*WORK TO COMPLETE:*
- a) In the prom T-shirt article, do the following statements agree with the text? For each, answer yes or no and quote the words that decide it: (i) Hood was the only student who wore a "Not Guilty" shirt. (ii) The shirt broke the school dress code. (iii) Administrators gave Hood a 10-day suspension.
- b) Extend the prom T-shirt article, starting right after its last sentence.

Teens’ Prom Squabble Taken Out of the Courts

PITTSBURGH (CN) - A teenager who was cited for criminal harassment after wearing a T-shirt emblazoned with the words "Not Guilty" to high school has resolved his free-speech case against school administrators, according to a federal judge's order.

David Hood was an honors student at Penn Hills High School when he, his twin brother and three friends donned "Not Guilty" shirts after a local magistrate determined that bitter verbal exchanges between Hood and a female student were "nothing more than a high school quarrel over a broken prom date," according to Hood's May 2010 lawsuit.

Even though the shirt didn't violate school dress code, and despite the fact that Hood had not seen or spoken to the young woman while wearing the shirt, administrators slapped Hood with a 10-day suspension. They also "pressed harassment charges even though the alleged victim was not harassed," according to the suit.

*RECORDED DATA:*
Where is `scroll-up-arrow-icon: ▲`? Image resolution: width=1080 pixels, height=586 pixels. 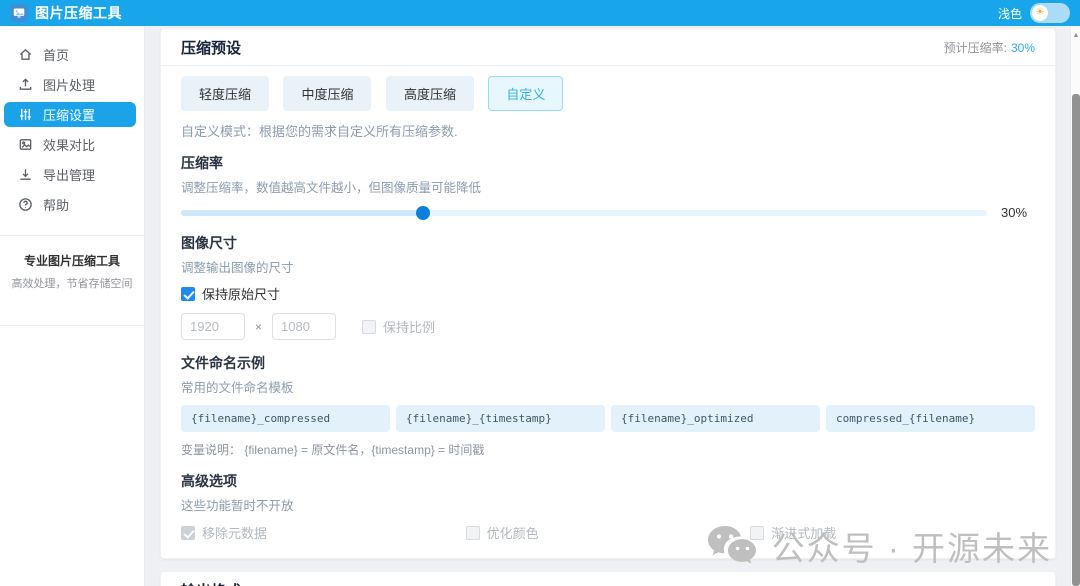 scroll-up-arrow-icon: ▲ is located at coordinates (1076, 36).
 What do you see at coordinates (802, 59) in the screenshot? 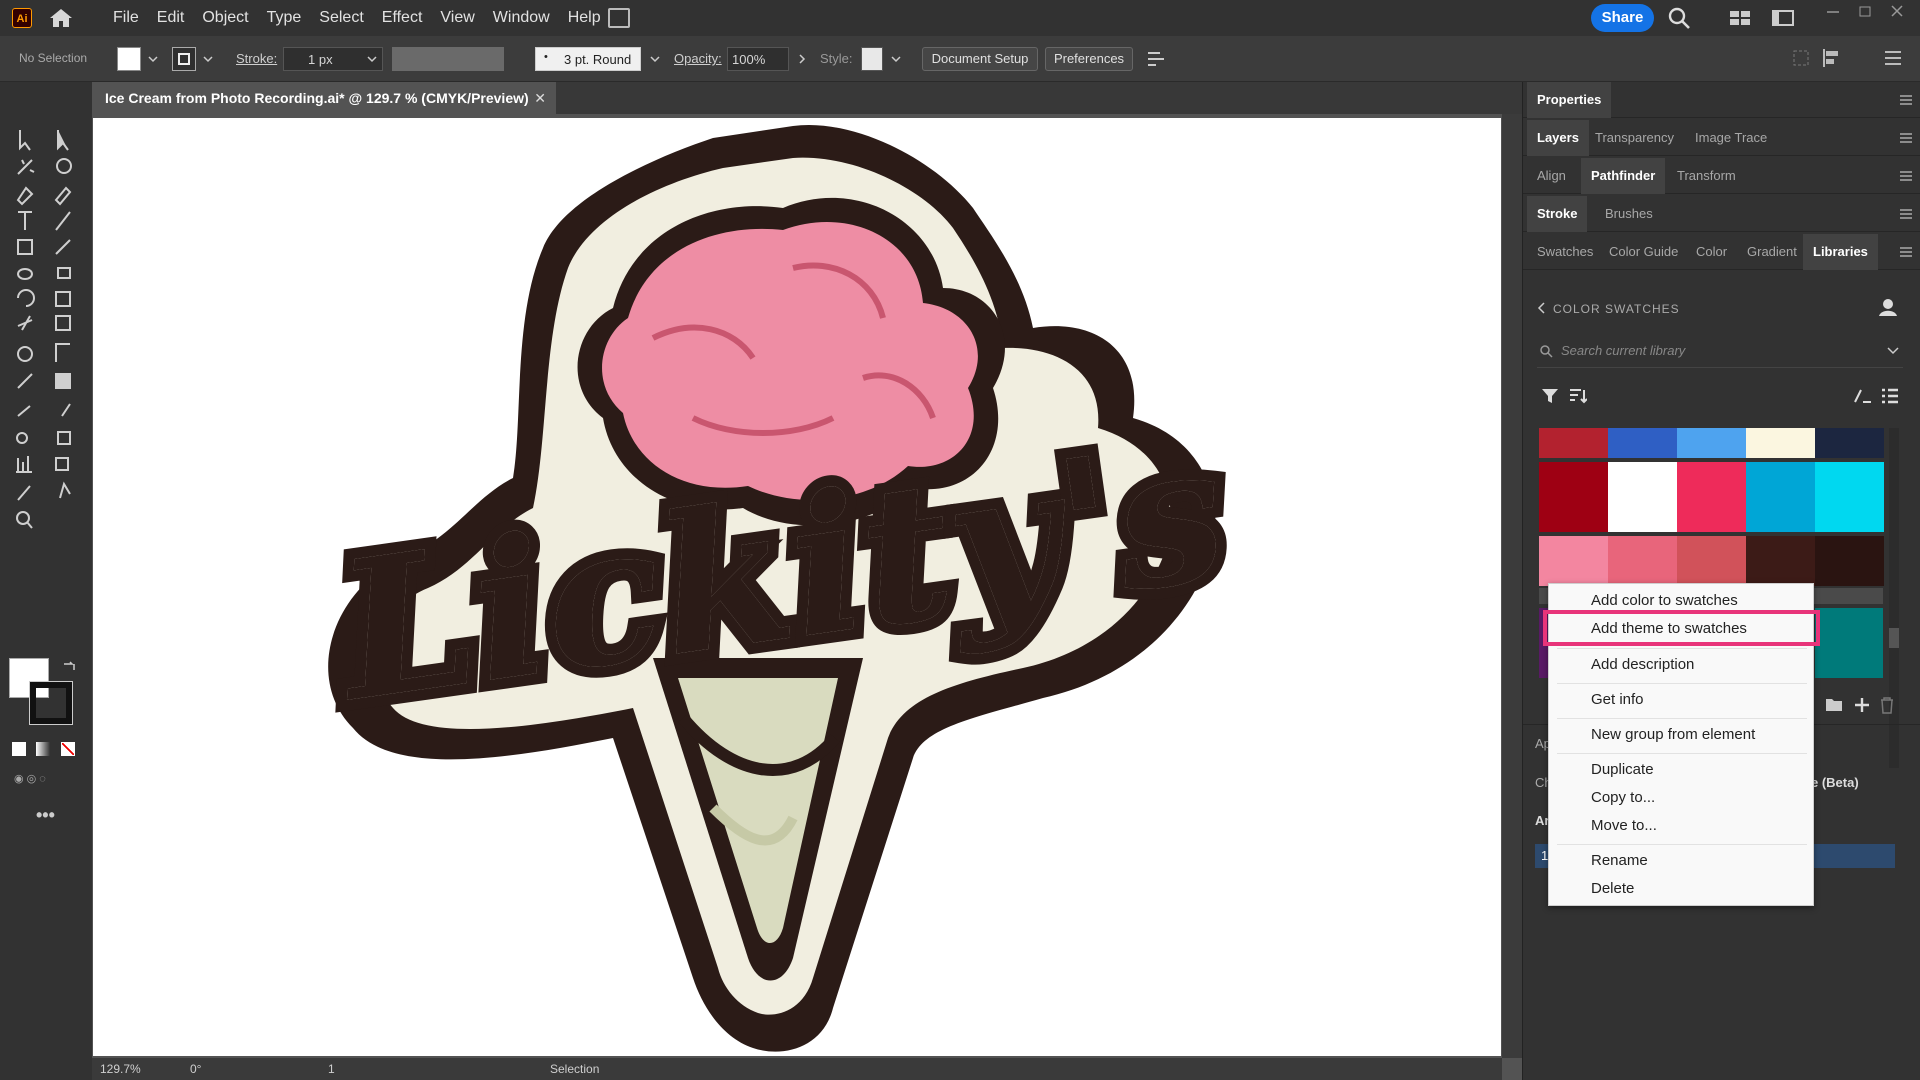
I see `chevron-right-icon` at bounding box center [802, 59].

*ANSWERS TO THE EXERCISES:*
- a)
(i) No: "he, his twin brother and three friends donned "Not Guilty" shirts"
(ii) No: "the shirt didn't violate school dress code"
(iii) Yes: "administrators slapped Hood with a 10-day suspension"

- b)
Hood says he was barred from attending his prom - "an experience he will never be able to recapture" - and was prohibited from "walking with his twin brother and the rest of his class for graduation."

"Mr. Hood will never be able to say 'I remember my graduation,'" according to the complaint. "Mr. Hood's parents will never be able to say they saw their twin boys graduate together."

"Because school officials pressed harassment charges, Mr. Hood was [also] denied entry into the Navy's Delayed Entry Program at an elevated rank and pay scale due to a 'moral disqualification,'" according to the suit.

Chief U.S. District Judge Gary Lancaster dismissed the case without explanation in a one-page order on Tuesday.

Lawyers for the parties did not immediately respond to requests for comment.